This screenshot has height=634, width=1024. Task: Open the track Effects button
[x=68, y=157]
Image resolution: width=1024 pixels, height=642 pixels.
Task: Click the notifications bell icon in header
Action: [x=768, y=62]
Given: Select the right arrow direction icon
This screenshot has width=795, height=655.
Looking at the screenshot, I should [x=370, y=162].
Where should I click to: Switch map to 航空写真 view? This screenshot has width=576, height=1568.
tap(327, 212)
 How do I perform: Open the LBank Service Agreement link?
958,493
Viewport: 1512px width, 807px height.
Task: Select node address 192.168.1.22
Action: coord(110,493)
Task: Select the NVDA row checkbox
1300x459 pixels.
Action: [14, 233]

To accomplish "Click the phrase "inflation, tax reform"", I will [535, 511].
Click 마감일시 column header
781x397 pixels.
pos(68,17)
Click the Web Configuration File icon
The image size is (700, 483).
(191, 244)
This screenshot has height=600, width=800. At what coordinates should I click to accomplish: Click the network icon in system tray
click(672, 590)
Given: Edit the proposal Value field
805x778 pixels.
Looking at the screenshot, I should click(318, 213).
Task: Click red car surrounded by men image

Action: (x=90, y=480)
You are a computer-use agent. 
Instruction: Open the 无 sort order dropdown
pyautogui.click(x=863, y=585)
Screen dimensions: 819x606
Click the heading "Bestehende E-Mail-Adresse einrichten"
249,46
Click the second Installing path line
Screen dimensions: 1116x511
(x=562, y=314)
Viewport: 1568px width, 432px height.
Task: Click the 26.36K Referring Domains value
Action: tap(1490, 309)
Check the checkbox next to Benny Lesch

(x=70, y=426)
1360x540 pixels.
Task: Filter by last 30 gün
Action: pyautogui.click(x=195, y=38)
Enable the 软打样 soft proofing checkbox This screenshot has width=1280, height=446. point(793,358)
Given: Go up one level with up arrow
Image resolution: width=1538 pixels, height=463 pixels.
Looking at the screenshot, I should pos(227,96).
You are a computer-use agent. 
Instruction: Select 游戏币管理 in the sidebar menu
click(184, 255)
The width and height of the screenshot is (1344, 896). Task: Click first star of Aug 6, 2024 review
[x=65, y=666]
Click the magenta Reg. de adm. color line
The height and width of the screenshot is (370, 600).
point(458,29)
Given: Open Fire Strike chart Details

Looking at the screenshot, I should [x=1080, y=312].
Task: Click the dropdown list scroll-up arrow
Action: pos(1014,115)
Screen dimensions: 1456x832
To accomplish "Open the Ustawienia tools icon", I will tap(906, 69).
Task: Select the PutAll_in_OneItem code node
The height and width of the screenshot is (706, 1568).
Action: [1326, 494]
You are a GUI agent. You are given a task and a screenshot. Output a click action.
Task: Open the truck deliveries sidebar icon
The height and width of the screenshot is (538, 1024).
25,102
--------
Exactly as they appear above, the records are to be transcribed in full.

- [Solution]
This screenshot has height=634, width=1024. Task: Open the track Effects button
[x=68, y=157]
Image resolution: width=1024 pixels, height=642 pixels.
Task: Click the notifications bell icon in header
Action: [x=768, y=62]
Given: Select the right arrow direction icon
This screenshot has width=795, height=655.
Looking at the screenshot, I should [x=370, y=162].
Where should I click to: Switch map to 航空写真 view? This screenshot has width=576, height=1568.
tap(327, 212)
 How do I perform: Open the LBank Service Agreement link?
958,493
Viewport: 1512px width, 807px height.
Task: Select node address 192.168.1.22
Action: coord(110,493)
Task: Select the NVDA row checkbox
1300x459 pixels.
Action: [14, 233]

To accomplish "Click the phrase "inflation, tax reform"", I will [535, 511].
Click 마감일시 column header
781x397 pixels.
pos(68,17)
Click the Web Configuration File icon
The image size is (700, 483).
(191, 244)
This screenshot has height=600, width=800. At what coordinates should I click to accomplish: Click the network icon in system tray
click(672, 590)
Given: Edit the proposal Value field
805x778 pixels.
Looking at the screenshot, I should click(318, 213).
Task: Click red car surrounded by men image

Action: (x=90, y=480)
You are a computer-use agent. 
Instruction: Open the 无 sort order dropdown
pyautogui.click(x=863, y=585)
Screen dimensions: 819x606
Click the heading "Bestehende E-Mail-Adresse einrichten"
249,46
Click the second Installing path line
Screen dimensions: 1116x511
(x=562, y=314)
Viewport: 1568px width, 432px height.
Task: Click the 26.36K Referring Domains value
Action: tap(1490, 309)
Check the checkbox next to Benny Lesch

(x=70, y=426)
1360x540 pixels.
Task: Filter by last 30 gün
Action: pyautogui.click(x=195, y=38)
Enable the 软打样 soft proofing checkbox This screenshot has width=1280, height=446. point(793,358)
Given: Go up one level with up arrow
Image resolution: width=1538 pixels, height=463 pixels.
Looking at the screenshot, I should pos(227,96).
You are a computer-use agent. 
Instruction: Select 游戏币管理 in the sidebar menu
click(184, 255)
The width and height of the screenshot is (1344, 896). Task: Click first star of Aug 6, 2024 review
[x=65, y=666]
Click the magenta Reg. de adm. color line
The height and width of the screenshot is (370, 600).
point(458,29)
Given: Open Fire Strike chart Details

Looking at the screenshot, I should [x=1080, y=312].
Task: Click the dropdown list scroll-up arrow
Action: pos(1014,115)
Screen dimensions: 1456x832
To accomplish "Open the Ustawienia tools icon", I will tap(906, 69).
Task: Select the PutAll_in_OneItem code node
The height and width of the screenshot is (706, 1568).
Action: [1326, 494]
You are a GUI agent. You are given a task and a screenshot. Output a click action.
Task: Open the truck deliveries sidebar icon
The height and width of the screenshot is (538, 1024).
25,102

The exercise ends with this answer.